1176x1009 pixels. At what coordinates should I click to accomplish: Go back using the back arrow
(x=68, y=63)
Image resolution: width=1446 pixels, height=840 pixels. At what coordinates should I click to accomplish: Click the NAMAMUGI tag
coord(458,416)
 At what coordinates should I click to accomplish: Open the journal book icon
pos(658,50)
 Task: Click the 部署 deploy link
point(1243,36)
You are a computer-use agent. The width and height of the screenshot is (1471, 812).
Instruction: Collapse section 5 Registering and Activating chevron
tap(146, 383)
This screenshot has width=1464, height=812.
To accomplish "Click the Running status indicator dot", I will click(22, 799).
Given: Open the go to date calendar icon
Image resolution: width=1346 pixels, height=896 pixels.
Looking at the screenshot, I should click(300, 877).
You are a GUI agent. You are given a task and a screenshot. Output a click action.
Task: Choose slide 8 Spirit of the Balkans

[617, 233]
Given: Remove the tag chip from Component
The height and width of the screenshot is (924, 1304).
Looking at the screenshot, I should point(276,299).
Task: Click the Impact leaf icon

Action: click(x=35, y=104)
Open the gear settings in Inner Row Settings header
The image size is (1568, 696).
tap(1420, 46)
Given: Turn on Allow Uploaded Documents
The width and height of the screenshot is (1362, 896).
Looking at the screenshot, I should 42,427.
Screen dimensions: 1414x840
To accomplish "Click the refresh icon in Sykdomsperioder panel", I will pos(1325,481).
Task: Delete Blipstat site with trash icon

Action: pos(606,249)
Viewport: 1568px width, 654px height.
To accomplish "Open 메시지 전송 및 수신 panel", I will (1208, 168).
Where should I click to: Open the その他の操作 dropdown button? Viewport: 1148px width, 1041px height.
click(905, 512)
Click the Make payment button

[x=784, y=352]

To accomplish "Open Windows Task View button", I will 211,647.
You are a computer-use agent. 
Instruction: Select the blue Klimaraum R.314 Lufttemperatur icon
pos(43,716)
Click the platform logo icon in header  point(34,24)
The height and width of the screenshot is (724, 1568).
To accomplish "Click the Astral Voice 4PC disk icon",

================

Would you output every line of the listing exactly?

__Result for this exercise__
1176x1009 pixels. At what coordinates should I click to accomplish: Go back using the back arrow
(x=68, y=63)
Image resolution: width=1446 pixels, height=840 pixels. At what coordinates should I click to accomplish: Click the NAMAMUGI tag
coord(458,416)
 At what coordinates should I click to accomplish: Open the journal book icon
pos(658,50)
 Task: Click the 部署 deploy link
point(1243,36)
You are a computer-use agent. The width and height of the screenshot is (1471, 812).
Instruction: Collapse section 5 Registering and Activating chevron
tap(146, 383)
This screenshot has width=1464, height=812.
To accomplish "Click the Running status indicator dot", I will click(22, 799).
Given: Open the go to date calendar icon
Image resolution: width=1346 pixels, height=896 pixels.
Looking at the screenshot, I should click(300, 877).
You are a GUI agent. You are given a task and a screenshot. Output a click action.
Task: Choose slide 8 Spirit of the Balkans

[617, 233]
Given: Remove the tag chip from Component
The height and width of the screenshot is (924, 1304).
Looking at the screenshot, I should point(276,299).
Task: Click the Impact leaf icon

Action: click(x=35, y=104)
Open the gear settings in Inner Row Settings header
The image size is (1568, 696).
tap(1420, 46)
Given: Turn on Allow Uploaded Documents
The width and height of the screenshot is (1362, 896).
Looking at the screenshot, I should 42,427.
Screen dimensions: 1414x840
To accomplish "Click the refresh icon in Sykdomsperioder panel", I will pos(1325,481).
Task: Delete Blipstat site with trash icon

Action: pos(606,249)
Viewport: 1568px width, 654px height.
To accomplish "Open 메시지 전송 및 수신 panel", I will (1208, 168).
Where should I click to: Open the その他の操作 dropdown button? Viewport: 1148px width, 1041px height.
click(905, 512)
Click the Make payment button

[x=784, y=352]

To accomplish "Open Windows Task View button", I will 211,647.
You are a computer-use agent. 
Instruction: Select the blue Klimaraum R.314 Lufttemperatur icon
pos(43,716)
Click the platform logo icon in header  point(34,24)
The height and width of the screenshot is (724, 1568).
To accomplish "Click the Astral Voice 4PC disk icon",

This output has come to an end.